• _What this task involves_
Among the lines below, take the one holding "This screenshot has width=830, height=563.", the one holding "Task: Open the Type dropdown showing Internal", and all lines between them. Set them down exactly.

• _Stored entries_
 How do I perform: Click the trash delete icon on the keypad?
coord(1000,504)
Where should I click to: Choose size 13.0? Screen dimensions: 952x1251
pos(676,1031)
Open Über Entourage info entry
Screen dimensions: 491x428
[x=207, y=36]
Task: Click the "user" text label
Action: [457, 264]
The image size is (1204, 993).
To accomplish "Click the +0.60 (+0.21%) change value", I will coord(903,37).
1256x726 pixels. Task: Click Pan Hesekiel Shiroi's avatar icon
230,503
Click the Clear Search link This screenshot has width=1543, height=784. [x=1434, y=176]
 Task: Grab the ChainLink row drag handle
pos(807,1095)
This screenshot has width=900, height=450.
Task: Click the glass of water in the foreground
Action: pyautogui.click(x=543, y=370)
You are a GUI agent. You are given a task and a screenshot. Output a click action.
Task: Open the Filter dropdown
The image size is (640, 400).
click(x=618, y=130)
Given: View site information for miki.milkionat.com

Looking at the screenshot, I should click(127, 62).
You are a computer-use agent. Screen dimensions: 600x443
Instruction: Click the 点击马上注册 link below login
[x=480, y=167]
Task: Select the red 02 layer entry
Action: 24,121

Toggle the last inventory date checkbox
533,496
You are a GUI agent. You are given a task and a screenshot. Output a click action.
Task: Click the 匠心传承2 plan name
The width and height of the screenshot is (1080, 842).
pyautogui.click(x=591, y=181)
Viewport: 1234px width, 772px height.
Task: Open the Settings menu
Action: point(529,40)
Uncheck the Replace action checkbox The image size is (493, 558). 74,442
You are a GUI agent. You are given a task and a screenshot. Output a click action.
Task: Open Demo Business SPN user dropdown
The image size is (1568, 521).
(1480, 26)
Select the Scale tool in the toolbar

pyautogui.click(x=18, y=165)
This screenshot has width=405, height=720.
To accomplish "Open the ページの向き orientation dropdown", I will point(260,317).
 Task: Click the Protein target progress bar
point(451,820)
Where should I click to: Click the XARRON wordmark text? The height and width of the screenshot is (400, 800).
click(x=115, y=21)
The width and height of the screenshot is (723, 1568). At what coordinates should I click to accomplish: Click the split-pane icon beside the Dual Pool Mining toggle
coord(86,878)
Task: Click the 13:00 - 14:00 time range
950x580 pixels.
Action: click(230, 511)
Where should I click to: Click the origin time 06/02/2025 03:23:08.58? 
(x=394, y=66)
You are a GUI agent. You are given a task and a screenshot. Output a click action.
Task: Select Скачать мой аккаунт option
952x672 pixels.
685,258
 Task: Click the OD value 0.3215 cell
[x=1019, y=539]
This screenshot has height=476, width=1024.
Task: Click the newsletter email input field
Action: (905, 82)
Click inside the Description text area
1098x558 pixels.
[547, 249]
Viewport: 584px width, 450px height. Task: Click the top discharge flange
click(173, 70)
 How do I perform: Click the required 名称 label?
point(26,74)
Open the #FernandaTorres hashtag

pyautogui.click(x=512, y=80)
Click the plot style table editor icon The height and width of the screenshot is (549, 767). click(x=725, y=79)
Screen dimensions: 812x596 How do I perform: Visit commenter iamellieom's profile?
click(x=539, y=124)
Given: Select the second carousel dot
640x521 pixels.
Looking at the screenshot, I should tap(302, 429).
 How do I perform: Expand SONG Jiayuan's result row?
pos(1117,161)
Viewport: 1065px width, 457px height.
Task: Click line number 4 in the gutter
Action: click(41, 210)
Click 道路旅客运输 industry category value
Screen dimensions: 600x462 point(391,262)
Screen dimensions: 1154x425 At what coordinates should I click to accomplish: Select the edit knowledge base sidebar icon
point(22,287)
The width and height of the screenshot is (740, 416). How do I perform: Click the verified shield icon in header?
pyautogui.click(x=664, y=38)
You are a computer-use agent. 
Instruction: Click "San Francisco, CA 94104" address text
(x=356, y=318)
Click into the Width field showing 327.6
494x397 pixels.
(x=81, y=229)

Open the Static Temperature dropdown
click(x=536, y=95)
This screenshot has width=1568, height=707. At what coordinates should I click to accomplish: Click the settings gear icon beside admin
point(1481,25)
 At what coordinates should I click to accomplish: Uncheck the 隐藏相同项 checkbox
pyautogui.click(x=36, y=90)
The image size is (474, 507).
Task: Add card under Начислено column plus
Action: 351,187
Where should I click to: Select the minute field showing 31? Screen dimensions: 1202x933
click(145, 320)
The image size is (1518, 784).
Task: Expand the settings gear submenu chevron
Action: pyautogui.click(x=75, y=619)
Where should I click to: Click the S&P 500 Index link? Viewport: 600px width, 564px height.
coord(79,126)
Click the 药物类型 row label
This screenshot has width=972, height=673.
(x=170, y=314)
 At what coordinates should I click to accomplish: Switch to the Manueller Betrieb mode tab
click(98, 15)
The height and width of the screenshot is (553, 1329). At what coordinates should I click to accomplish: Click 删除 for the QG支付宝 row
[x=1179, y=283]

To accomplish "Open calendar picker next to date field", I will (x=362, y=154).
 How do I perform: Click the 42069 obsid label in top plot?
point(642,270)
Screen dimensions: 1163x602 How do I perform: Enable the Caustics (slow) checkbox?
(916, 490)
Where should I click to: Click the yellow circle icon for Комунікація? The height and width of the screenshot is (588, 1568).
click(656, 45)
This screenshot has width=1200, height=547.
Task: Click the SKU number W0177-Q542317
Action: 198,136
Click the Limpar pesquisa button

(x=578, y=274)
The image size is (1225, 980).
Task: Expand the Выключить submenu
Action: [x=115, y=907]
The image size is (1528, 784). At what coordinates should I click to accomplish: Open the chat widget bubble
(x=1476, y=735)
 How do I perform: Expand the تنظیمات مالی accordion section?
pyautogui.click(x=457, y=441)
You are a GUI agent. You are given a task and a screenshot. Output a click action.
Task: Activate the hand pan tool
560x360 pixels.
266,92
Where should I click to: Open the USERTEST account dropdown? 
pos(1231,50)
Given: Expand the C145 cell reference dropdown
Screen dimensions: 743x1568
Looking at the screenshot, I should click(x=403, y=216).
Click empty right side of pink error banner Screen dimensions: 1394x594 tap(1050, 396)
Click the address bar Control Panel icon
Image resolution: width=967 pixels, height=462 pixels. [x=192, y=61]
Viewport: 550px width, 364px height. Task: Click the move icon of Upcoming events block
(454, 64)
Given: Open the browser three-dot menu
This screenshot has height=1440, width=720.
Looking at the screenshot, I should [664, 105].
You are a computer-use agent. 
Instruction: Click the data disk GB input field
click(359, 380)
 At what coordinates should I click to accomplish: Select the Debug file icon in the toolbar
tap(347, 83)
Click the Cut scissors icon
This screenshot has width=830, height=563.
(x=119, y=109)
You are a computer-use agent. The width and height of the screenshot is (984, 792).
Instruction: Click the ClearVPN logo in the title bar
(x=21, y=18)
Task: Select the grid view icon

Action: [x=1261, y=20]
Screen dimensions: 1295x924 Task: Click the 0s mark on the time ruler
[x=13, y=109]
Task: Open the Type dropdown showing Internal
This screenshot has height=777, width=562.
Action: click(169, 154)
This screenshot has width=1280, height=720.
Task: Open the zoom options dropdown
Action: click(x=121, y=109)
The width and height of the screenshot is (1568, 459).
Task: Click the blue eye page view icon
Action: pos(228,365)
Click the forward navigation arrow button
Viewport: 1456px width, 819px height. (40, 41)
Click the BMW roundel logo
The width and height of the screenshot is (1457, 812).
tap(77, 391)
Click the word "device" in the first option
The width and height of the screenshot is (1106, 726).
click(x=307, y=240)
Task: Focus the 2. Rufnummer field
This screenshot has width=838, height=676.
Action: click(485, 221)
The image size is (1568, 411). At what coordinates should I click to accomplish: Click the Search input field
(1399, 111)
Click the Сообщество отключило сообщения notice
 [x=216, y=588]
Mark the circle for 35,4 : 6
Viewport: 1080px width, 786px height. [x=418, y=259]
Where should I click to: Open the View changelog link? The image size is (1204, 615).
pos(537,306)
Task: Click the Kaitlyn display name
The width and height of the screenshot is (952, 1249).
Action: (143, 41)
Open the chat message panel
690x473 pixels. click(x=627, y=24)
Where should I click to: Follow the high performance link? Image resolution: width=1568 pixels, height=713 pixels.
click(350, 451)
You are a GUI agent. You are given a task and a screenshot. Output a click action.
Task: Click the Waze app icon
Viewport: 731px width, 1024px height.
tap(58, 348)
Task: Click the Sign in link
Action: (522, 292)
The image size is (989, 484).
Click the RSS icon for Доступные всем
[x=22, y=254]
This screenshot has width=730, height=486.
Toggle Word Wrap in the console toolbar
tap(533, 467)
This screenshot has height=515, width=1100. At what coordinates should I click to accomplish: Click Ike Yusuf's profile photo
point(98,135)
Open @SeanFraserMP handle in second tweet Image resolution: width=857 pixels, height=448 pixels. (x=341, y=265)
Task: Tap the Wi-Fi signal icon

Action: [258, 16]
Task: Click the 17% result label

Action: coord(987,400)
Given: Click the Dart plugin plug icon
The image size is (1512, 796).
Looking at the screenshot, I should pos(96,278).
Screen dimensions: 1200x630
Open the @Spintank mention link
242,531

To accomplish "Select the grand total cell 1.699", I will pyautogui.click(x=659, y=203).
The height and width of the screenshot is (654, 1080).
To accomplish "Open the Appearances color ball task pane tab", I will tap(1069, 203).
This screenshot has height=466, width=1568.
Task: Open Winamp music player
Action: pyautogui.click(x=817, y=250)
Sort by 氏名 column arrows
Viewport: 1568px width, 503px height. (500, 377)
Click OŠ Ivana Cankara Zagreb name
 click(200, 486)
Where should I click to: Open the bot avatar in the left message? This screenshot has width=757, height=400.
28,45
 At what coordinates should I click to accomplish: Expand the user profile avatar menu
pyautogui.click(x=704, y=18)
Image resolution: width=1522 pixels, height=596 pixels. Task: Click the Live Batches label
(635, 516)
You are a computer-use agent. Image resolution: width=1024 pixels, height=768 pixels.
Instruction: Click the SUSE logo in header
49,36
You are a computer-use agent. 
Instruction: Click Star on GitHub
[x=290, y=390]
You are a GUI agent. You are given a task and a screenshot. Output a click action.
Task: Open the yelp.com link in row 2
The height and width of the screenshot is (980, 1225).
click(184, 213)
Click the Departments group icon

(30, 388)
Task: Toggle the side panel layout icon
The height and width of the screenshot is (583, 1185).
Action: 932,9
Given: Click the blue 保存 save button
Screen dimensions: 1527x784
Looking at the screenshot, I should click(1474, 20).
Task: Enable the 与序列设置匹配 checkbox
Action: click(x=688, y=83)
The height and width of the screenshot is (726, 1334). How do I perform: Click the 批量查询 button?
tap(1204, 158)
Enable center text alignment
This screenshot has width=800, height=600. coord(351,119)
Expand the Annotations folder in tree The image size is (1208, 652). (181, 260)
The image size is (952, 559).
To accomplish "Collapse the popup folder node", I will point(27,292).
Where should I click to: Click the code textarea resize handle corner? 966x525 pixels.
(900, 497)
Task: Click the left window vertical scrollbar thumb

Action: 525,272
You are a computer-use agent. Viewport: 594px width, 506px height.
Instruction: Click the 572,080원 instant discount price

• _Your response_
This screenshot has width=830, height=563.
(x=119, y=109)
You are a computer-use agent. The width and height of the screenshot is (984, 792).
Instruction: Click the ClearVPN logo in the title bar
(x=21, y=18)
Task: Select the grid view icon

Action: [x=1261, y=20]
Screen dimensions: 1295x924 Task: Click the 0s mark on the time ruler
[x=13, y=109]
Task: Open the Type dropdown showing Internal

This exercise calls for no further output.